Our state-of-the-art architecture surpasses Transformers and provides enterprises with unparalleled insight into model functionality. By integrating our foundational model with the fastest data processing engine available, Pathway empowers organizations to transcend incremental improvements and embrace genuinely contextualized, experience-driven intelligence. We have earned the trust of prestigious organizations such as NATO, La Poste, and Formula 1 racing teams.
Led by co-founder & CEO Zuzanna Stamirowska, a complexity scientist who has assembled a team of AI trailblazers, including CTO Jan Chorowski, who was among the first to apply Attention mechanisms to speech and collaborated with Nobel laureate Geoff Hinton at Google Brain, along with CSO Adrian Kosowski, an esteemed computer scientist and quantum physicist who earned his PhD at the age of 20.
Pathway is supported by top investors and advisors, including Lukasz Kaiser, co-author of the Transformer and a leading researcher behind OpenAI’s reasoning models. Our headquarters are in Palo Alto, California.
The Opportunity
As an AI Benchmark & Datasets Engineer/Researcher, you will be instrumental in designing and implementing rigorous benchmarks while establishing dataset standards. Collaborating closely with our R&D team, you will create the evaluation infrastructure that informs the evolution of Pathway’s post-transformer models.
Your Responsibilities
- Identify, prioritize, and curate relevant benchmarks driven by public and client needs across various target markets.
- Assess potential benchmarks for clarity, data quality, evaluation methodology, and alignment with our model roadmap.
- Execute benchmarks against baseline models to validate setups, reveal edge cases, and mitigate risks during R&D phases.
- Prepare and deliver “benchmark-ready” packages to R&D, including specifications, data, evaluation scripts, expected metrics, and constraints.

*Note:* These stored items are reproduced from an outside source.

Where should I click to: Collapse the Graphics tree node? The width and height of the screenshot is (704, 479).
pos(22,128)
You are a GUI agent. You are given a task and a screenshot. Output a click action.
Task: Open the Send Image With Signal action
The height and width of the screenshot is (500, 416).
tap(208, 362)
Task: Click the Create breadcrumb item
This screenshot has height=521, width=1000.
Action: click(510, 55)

- Maintain a unified vocabulary and documentation for benchmarks, datasets, and evaluation formats accessible to both GTM and R&D teams.

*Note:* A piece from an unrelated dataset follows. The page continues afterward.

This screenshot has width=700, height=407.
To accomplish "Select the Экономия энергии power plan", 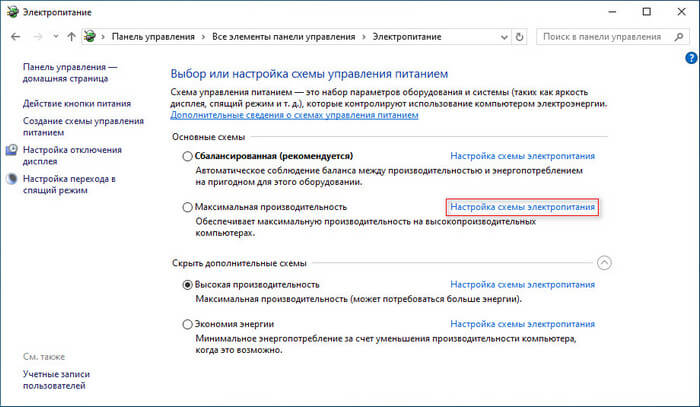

- Track and organize benchmark results, model leaderboards, and best practices for various customers and scenarios.
- Contribute to demonstrations and public-facing proof points based on benchmark results.
Your contributions will be crucial in defining and steering the benchmarking process for AI model evaluation, directly influencing our product development and market communication strategies.